### Quoted text
Punch for Suckers
There are bad movies, and then there are baaaaaad movies. Sucker Punch fits precisely into the second category. There are so many reasons why it can claim the crown of terrible, including hokey (and repetitious) dialogue, uninteresting CG effects, vapid storytelling, and a rather frustrating ending, but those would not inspire me to write a review. Those are garden-variety nuisances. The reason why I would reach for the nearest working keyboard is this: a movie marketed this much for teenage viewers is way too offensive to be seen by them (or anyone else for that matter).
In my defense, I went to this film thinking I could preview it for my adolescent nieces, some of whom are into things like goth style and steampunk, and yes, the movie has that in spades. But it has terrible messages about the agency that young women possess. SPOILERS AND TRIGGERING CONTENT AHEAD.

[Entries for locating displayed items]
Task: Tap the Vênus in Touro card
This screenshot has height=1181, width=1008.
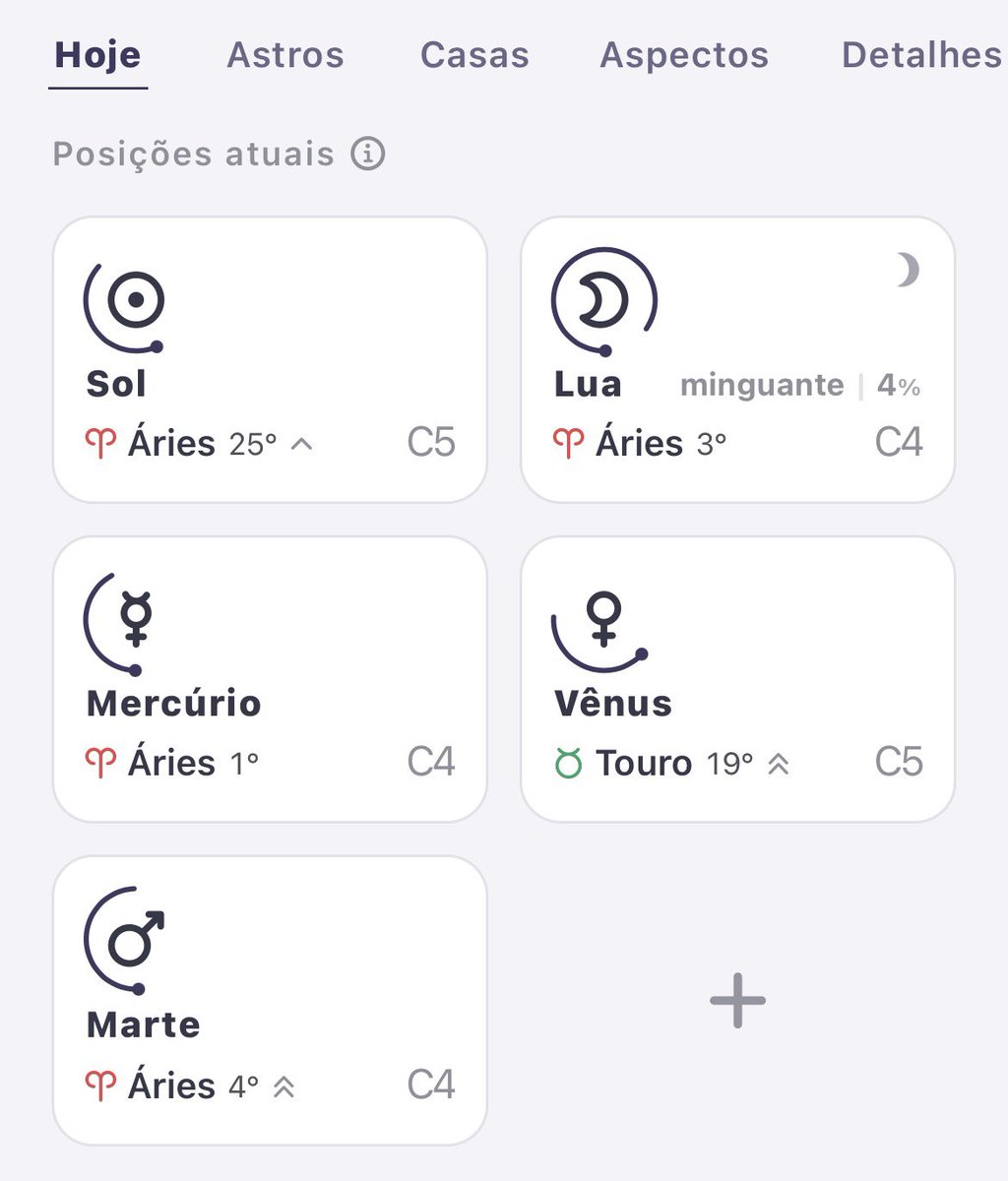Action: click(737, 679)
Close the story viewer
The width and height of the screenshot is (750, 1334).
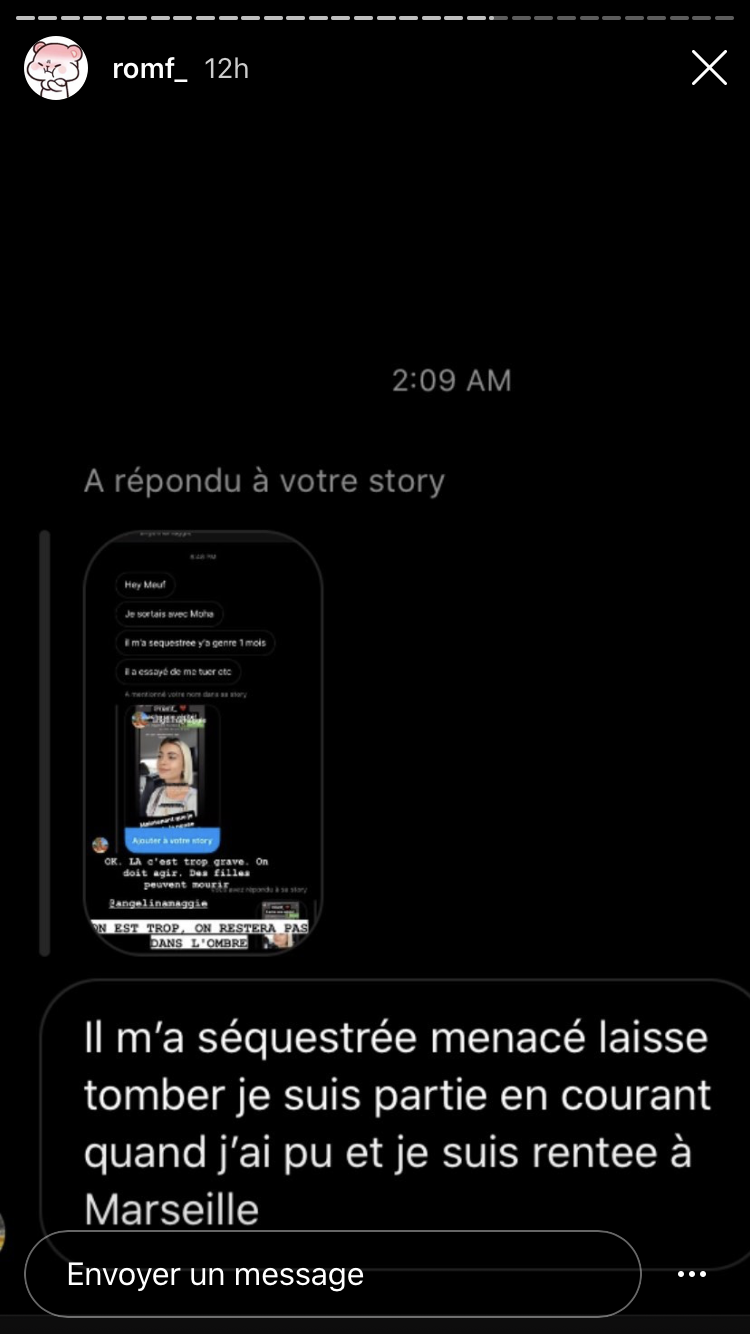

### Request 1
Answer these questions about the review:
(a) Which movie does the review discuss?
(b) What kind of viewers does the review say the movie was marketed to?
(c) Which two styles are some of the writer's nieces into?
### Request 2
Return every line of the entries above, the ones about locating displayed items, word for word, and leave the pictures out.

### Exercise solution 1
(a) Sucker Punch
(b) Teenage viewers
(c) Goth style and steampunk

### Exercise solution 2
Task: Tap the Vênus in Touro card
This screenshot has height=1181, width=1008.
Action: click(737, 679)
Close the story viewer
The width and height of the screenshot is (750, 1334).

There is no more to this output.